Toyota has since left F1 and for 2012 has entered Le Mans, and the Japanese marque's number 8 entry is a grand prix-superteam featuring Anthony Davidson (Super Aguri), Sebastien Buemi (Toro Rosso) and one-off 1999 Minardi driver Stephane Sarrazin.
Another hybrid Toyota prototype will be raced this weekend by Alex Wurz and Kazuki Nakajima.
Also in the premier prototype class will be the F1 veteran Nick Heidfeld, driving a Lola-Toyota.
His teammates are Neel Jani, a former third driver for Toro Rosso, and quadruple F1 world champion Alain Prost's son Nicolas.

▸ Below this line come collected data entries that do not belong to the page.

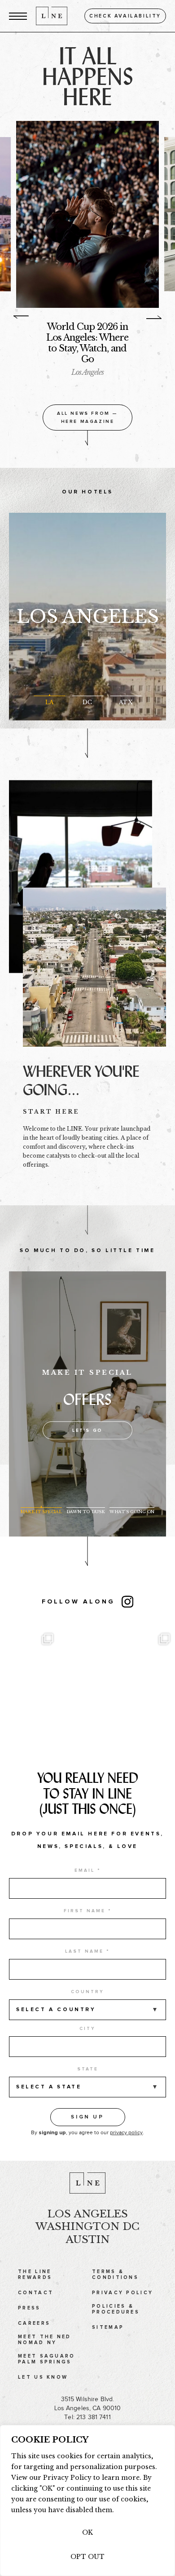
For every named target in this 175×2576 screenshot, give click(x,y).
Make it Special (41, 1506)
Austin (87, 2234)
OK (87, 2532)
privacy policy (126, 2127)
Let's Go (87, 1424)
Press (29, 2302)
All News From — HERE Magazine (87, 412)
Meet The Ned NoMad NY (44, 2334)
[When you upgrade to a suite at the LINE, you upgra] (116, 1679)
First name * (88, 1905)
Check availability (125, 15)
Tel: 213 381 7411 (87, 2411)
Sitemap (108, 2321)
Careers (34, 2317)
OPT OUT (87, 2557)
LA (49, 696)
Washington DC (87, 2221)
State (87, 2063)
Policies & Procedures (116, 2303)
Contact (35, 2286)
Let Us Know (43, 2371)
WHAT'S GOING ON (131, 1506)
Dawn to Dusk (85, 1506)
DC (87, 696)
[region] (87, 2500)
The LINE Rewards (35, 2268)
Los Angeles (88, 611)
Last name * (87, 1946)
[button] (18, 16)
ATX (125, 696)
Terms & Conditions (115, 2268)
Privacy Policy (122, 2286)
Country (87, 1986)
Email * (87, 1865)
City (87, 2023)
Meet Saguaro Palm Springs (46, 2353)
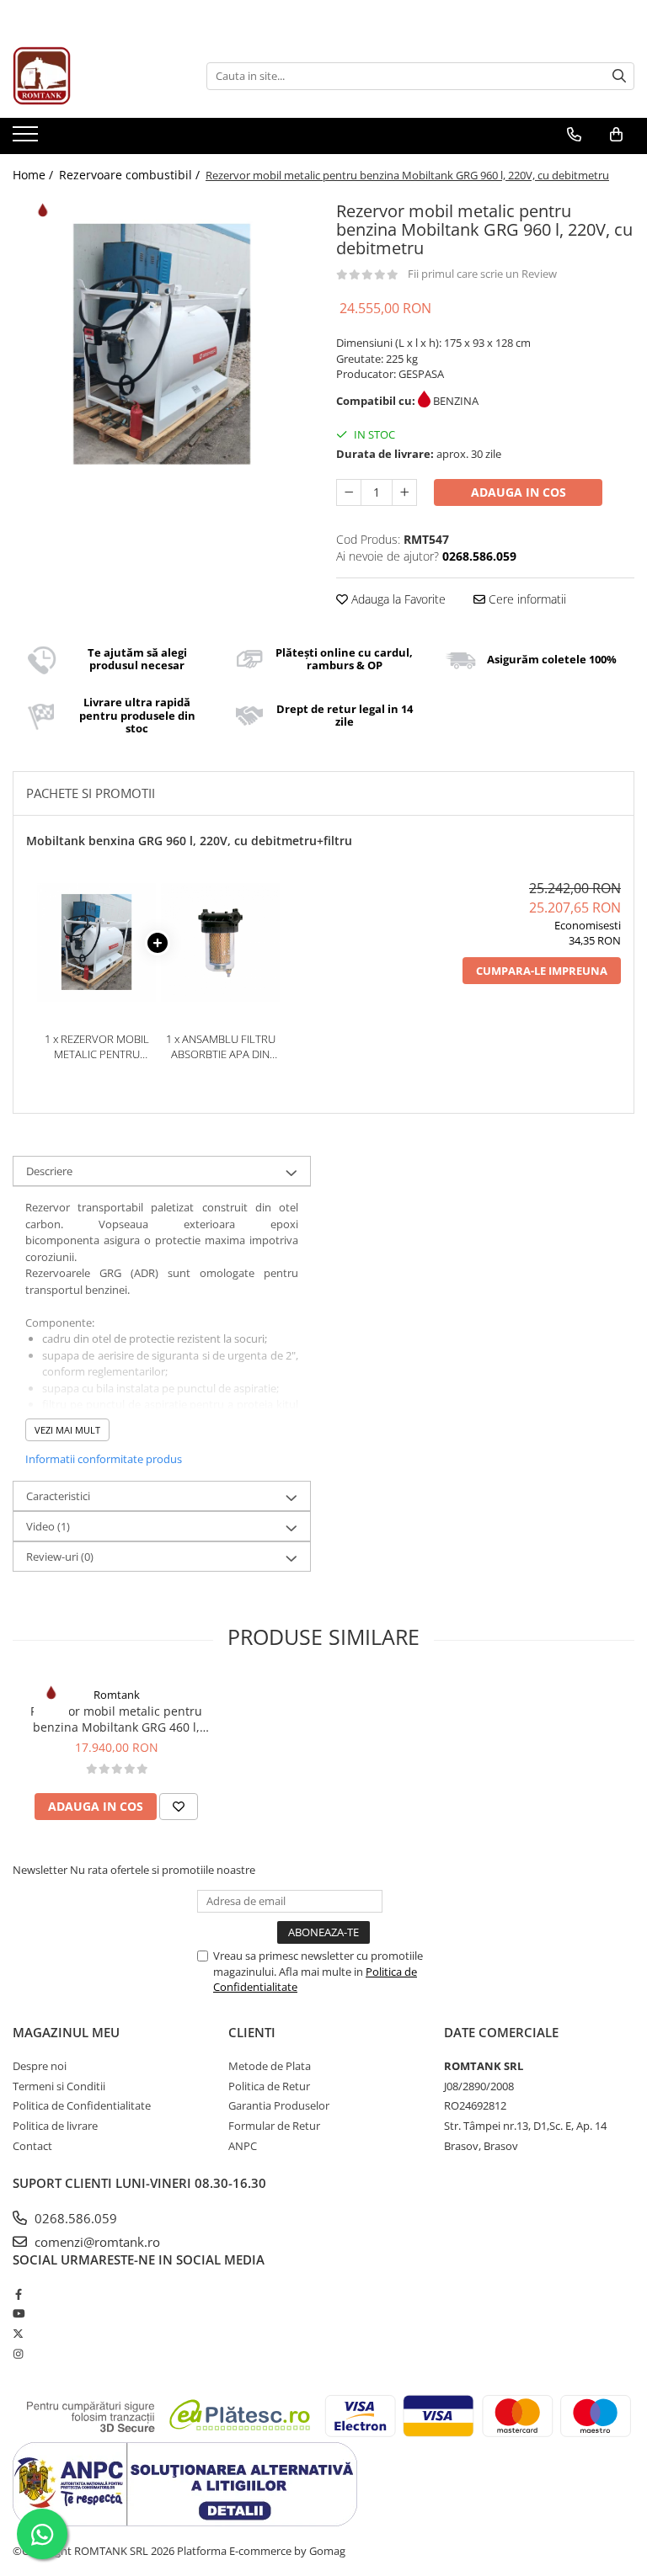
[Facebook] (18, 2294)
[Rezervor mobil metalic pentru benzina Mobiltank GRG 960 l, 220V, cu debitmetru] (162, 345)
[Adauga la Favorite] (178, 1806)
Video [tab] (48, 1526)
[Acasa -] (97, 75)
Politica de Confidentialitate (82, 2105)
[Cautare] (619, 76)
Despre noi (40, 2065)
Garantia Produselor (278, 2105)
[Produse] (27, 139)
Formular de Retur (274, 2125)
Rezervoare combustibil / (131, 175)
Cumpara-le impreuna (541, 970)
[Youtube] (18, 2313)
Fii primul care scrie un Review (482, 273)
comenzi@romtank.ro (95, 2241)
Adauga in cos (518, 492)
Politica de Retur (269, 2086)
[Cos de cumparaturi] (616, 135)
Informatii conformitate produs (103, 1458)
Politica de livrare (55, 2125)
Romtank (117, 1694)
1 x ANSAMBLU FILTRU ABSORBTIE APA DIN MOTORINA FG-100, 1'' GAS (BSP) (220, 1046)
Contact (32, 2145)
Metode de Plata (269, 2065)
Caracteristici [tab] (58, 1496)
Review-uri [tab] (60, 1556)
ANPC (242, 2145)
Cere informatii (525, 599)
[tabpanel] (162, 345)
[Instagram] (18, 2353)
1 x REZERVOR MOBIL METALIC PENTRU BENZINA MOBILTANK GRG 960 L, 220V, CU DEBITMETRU (96, 1046)
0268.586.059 (74, 2218)
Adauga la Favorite (397, 599)
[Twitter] (18, 2333)
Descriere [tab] (49, 1171)
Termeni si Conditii (59, 2086)
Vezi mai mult (67, 1430)
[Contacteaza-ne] (574, 135)
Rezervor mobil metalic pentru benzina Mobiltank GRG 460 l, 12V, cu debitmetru (116, 1719)
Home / (34, 175)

Also driving in the LMP1 class this weekend are Franck Montagny (Super Aguri), Jean-Christophe Bouillon (Sauber/1995), Sebastien Bourdais (Toro Rosso/2008-9), David Brabham (Simtek/1994) and Karun Chandhok (HRT/2010).
In the LMP2 class, former Ferrari and McLaren driver Stefan Johansson, now 55, will be driving a Lola-Nissan.
Also racing will be the Swiss Jean-Denis Deletraz (Pacific/1995) and Bas Leinders, a Belgian who was Minardi's Friday practice driver in 2004.
British veteran and highly respected F1 commentator Martin Brundle, meanwhile, is sharing a Zytek-Nissan with his son Alex, who this year is a regular in the support series GP3.
Also in the LMP2 class are Shinji Nakano (Minardi/1998) and Brendon Hartley, the 22-year-old New Zealander who was an official Red Bull reserve driver in 2009.
Driving a Ferrari 458 in the GT class is grand prix winner Giancarlo Fisichella and Gianmaria Bruni. Italian Bruni, now 31, raced for Minardi in 2004.
Ferrari test driver Andrea Bertolini and Olivier Beretta (Larrousse/1994) share the other Ferrari-linked AF Corse entry, while Jan Magnussen (Stewart/1997-8) is driving a Corvette.
In another Corvette will be the former F1 safety car driver Oliver Gavin, while former Minardi driver Pedro Lamy is set to race a similar car.